O grande investimento nos grupos A e B exigem uma melhor administração. O modelo EQQ discutido a seguir é uma boa opção para gerir o estoque desses produtos.

Modelo de lote econômico (EOQ)

Essa é uma técnica bastante comum, que procura determinar o volume ideal de pedido para minimizar o custo total de estoque. O modelo divide os custos em pedidos e carregamento e ignora o item propriamente dito.

Os custos de pedido incluem os administrativos, de preenchimento de ordem de compra, processamento da documentação resultante e recebimento do pedido e conferência. O custo é calculado por pedido. Os custos de carregamento compreendem os de manutenção de um item em estoque por um determinado tempo e abrangem armazenagem, seguro, deterioração e obsolescência, além do custo de oportunidade ou financeiro de investir fundos em estoque.

Sistema just-in-time (JIT)

O sistema just-in-time de gestão de estoque é utilizado para garantir o menor volume de investimento possível. A ideia é que os materiais cheguem exatamente no momento em que são necessários. Como o objetivo é minimizar o investimento, esse sistema não utiliza estoque de segurança, ou se utiliza, é muito pequeno. Para que funcione adequadamente e não faltem produtos no estoque, é necessário ter uma logística muito eficiente.

Sistemas ERP (Enterprise Resource Planning)

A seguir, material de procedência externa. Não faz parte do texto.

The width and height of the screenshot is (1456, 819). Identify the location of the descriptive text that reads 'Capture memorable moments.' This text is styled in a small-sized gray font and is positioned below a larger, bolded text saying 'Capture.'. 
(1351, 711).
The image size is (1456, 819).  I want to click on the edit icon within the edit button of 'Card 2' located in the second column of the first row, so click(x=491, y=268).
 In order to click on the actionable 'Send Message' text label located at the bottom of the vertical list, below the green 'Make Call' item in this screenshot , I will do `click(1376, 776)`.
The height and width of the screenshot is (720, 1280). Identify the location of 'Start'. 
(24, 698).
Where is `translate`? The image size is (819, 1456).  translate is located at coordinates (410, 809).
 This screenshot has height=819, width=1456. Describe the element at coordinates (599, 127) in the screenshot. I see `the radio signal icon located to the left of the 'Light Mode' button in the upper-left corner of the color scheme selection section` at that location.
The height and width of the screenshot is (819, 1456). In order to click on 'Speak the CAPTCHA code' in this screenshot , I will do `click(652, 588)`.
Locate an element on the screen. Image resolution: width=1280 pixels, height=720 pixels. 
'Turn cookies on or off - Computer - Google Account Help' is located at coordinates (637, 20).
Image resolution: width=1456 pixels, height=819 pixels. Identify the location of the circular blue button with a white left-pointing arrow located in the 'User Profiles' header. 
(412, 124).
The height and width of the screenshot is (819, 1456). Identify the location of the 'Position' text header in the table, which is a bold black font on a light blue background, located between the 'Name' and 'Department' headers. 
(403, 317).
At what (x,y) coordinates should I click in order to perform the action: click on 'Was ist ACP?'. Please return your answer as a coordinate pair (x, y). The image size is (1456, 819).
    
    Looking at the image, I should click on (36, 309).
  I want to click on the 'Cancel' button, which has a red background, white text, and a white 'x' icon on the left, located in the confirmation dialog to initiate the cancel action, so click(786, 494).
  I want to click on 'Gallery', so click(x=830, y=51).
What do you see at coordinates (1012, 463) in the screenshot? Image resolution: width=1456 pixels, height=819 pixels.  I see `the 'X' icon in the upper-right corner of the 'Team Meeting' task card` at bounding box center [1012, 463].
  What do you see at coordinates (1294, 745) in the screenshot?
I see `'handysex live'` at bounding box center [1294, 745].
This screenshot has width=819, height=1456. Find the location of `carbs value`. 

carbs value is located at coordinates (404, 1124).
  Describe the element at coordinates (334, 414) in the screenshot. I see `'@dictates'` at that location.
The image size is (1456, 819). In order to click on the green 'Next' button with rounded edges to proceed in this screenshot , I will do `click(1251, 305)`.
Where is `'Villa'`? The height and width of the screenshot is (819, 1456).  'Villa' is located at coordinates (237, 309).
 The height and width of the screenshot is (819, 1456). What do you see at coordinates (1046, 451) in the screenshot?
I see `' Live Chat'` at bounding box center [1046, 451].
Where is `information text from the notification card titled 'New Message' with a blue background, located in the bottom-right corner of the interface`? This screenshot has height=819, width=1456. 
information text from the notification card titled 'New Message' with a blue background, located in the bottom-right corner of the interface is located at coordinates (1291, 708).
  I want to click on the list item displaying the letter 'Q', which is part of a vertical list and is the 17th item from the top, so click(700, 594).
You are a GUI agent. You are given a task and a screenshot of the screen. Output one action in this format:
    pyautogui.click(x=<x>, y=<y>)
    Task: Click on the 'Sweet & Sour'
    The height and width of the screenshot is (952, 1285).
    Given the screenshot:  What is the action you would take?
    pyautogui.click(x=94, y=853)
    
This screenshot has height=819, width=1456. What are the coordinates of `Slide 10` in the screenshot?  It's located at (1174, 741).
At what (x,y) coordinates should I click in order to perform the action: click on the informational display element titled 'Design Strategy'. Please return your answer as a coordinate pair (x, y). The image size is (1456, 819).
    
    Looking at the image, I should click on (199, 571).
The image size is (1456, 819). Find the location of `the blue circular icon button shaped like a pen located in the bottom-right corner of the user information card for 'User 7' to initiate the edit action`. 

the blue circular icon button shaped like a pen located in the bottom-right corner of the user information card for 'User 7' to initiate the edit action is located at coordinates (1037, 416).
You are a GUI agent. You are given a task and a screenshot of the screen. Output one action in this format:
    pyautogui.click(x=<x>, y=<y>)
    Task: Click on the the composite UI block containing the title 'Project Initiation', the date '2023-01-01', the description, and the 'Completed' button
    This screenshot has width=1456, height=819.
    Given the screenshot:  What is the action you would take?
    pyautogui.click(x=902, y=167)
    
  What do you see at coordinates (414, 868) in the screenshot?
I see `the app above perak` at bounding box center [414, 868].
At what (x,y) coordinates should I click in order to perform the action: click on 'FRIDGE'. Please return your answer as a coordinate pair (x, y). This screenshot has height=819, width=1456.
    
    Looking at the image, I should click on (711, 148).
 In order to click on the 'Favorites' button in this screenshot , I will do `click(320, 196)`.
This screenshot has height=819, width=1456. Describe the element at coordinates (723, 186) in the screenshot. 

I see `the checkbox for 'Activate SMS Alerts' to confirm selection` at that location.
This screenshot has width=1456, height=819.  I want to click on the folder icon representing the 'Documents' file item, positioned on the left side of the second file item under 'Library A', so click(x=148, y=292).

Existem diversos sistemas no mercado para gestão de estoque. Um bom sistema utiliza uma visão mais ampla, incluindo informações sobre o fornecedor, como regras para realização do pedido, periodicidade de entrega, além de informações sobre a demanda. O sistema ERP consegue integrar todos os departamentos de uma empresa e fornecer informações precisas sobre o ponto de reposição e o volume ideal de compra. Devem ser levadas em conta informações como prazo de entrega, pedido mínimo, vendas do produto no período anterior, estoque mínimo e outros fatores que um bom sistema consegue calcular em tempo real.

Resumindo, o tempo que um produto pode ficar parado em estoque é o menor possível. O ideal é que saísse no mesmo dia em que chegou, já que produto parado no estoque significa dinheiro desperdiçado. É um aumento do capital de giro que deve ser evitado. Normalmente, isso não é possível, como vimos no início do artigo, mas devemos buscar chegar o mais próximo para ter uma gestão eficiente.